It does highlight an interesting race condition of sorts. You can avoid this by forcing the user to confirm their email before they can change their password. But what if they signup while mistyping their password, then logout before confirming their email? Will their account be stranded? If they haven't confirmed their email then you probably don't want to send a password reset request to it, right? (Or maybe you do?)
Ultimately it boils down to how much friction your users are willing to tolerate. Or how often you want field emails from users who can't reset their PW and you find a typo in their email address in the DB
/s
No, don't do that. Unless you really need to.

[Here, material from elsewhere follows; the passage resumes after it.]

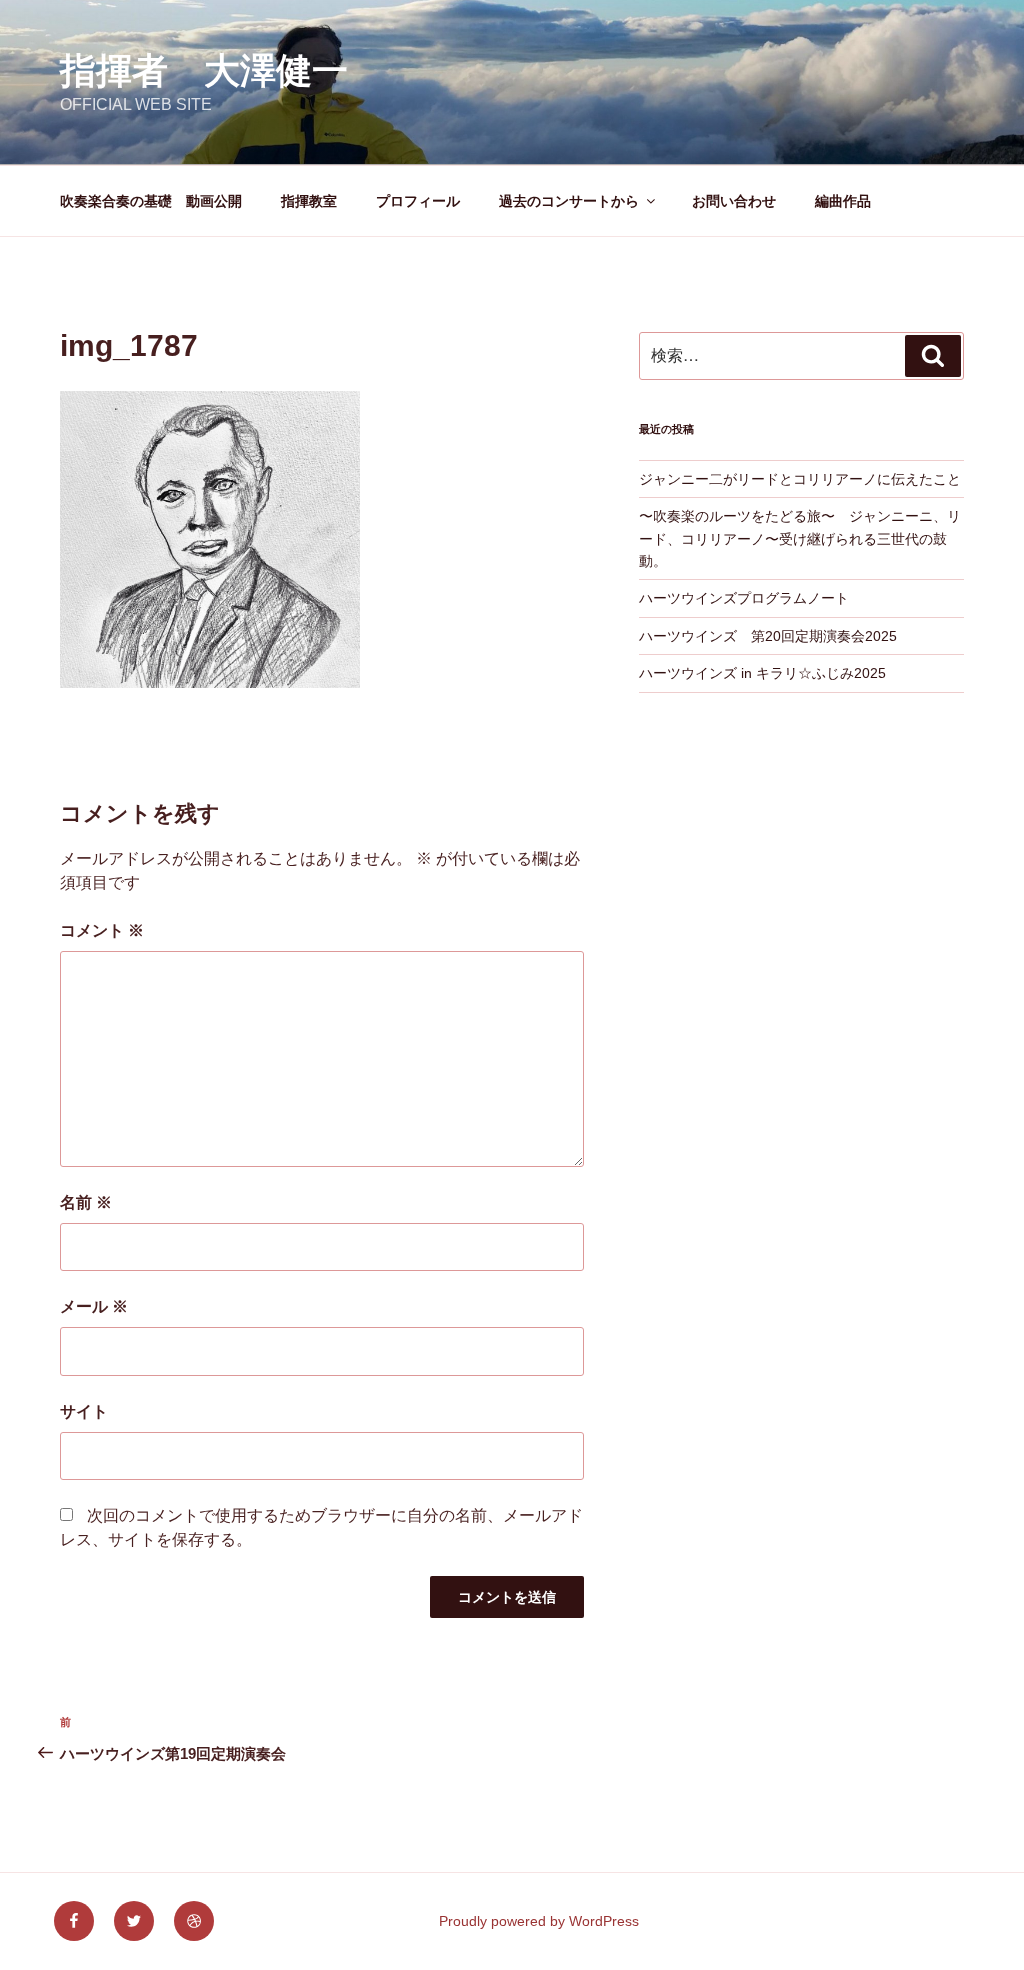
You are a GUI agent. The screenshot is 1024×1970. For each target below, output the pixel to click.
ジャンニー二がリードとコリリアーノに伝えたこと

I do request 'confirm password' but that was from feedback that users expect to input a password twice for a new account and it seems to add no friction.

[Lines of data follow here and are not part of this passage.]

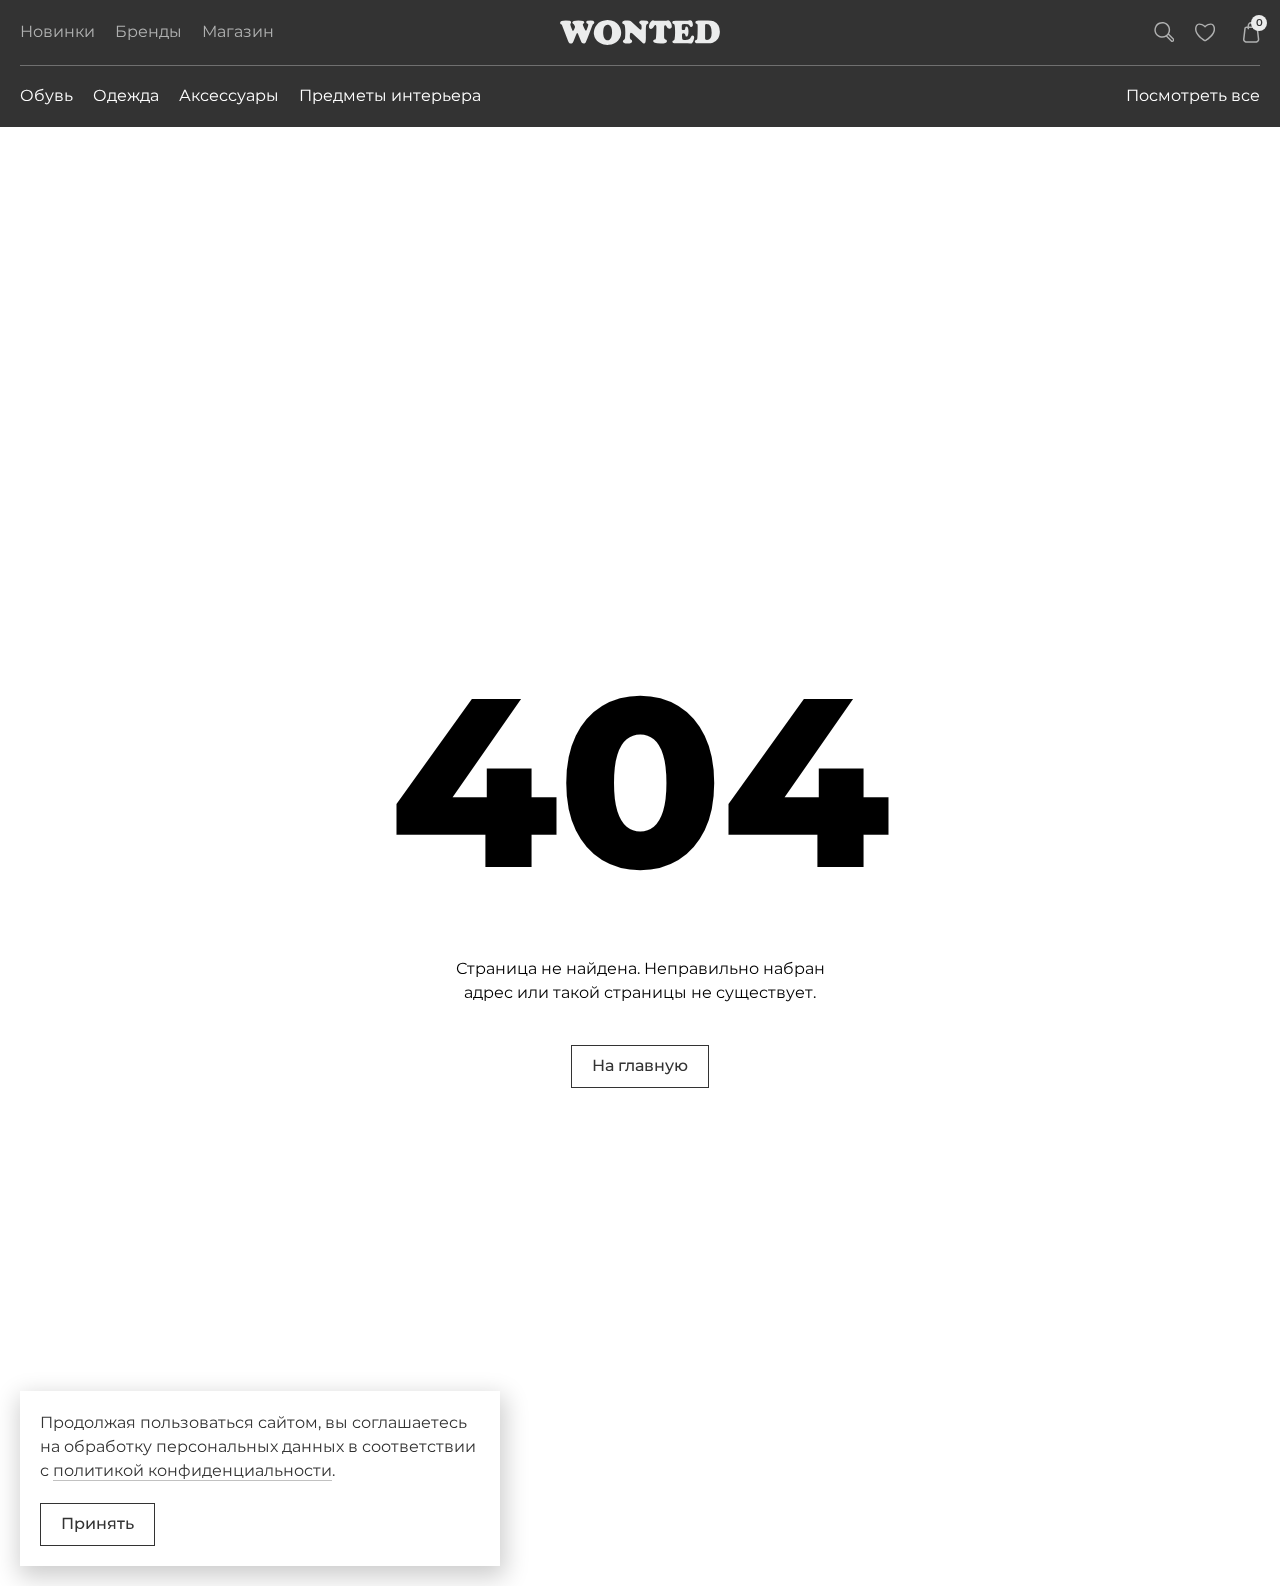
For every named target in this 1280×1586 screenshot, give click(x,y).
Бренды (148, 31)
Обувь (46, 95)
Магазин (238, 31)
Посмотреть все (1193, 95)
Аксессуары (229, 95)
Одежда (126, 95)
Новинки (57, 31)
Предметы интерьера (390, 95)
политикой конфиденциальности (192, 1470)
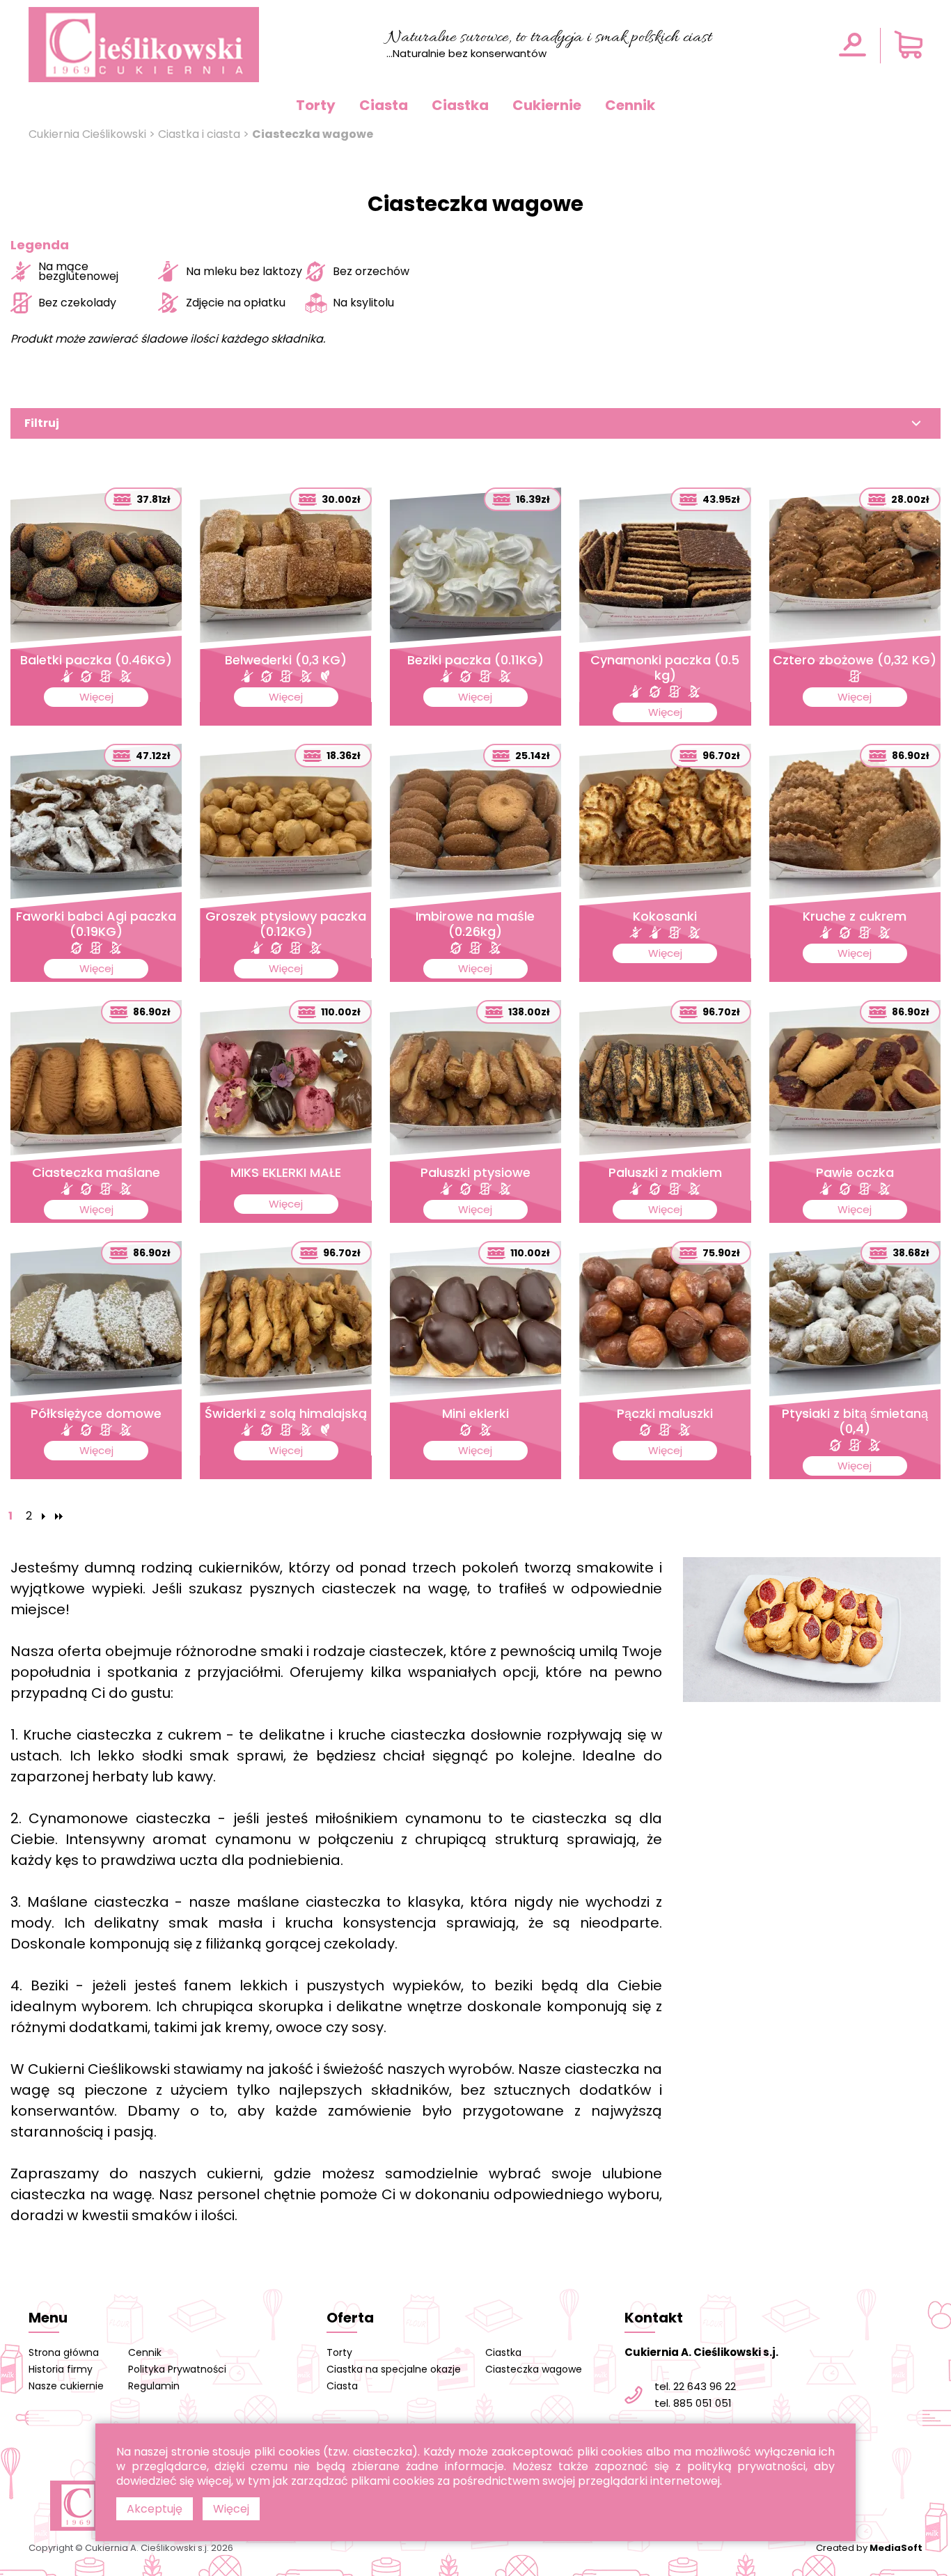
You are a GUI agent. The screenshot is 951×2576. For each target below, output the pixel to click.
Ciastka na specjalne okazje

It's almost impossible to type on a cellphone "keyboard".
The threat of shoulder surfing is basically eliminated by tiny smartphone screens and font, held close to the face.
You can make the confirmation optional like: https://ph.leftium.com/
While you're at it, drop password rules that prevent strong, pronounceable/typeable passwords generated by my password manager like:
`lumpy empower susie classic sly stoppage calculate backache`
It's much easier to type random words than random characters, especially on mobile keyboards. Symbols, numbers, and even upper case are more annoying to type.
Don't make me repeat my email, unless you're obscuring that too.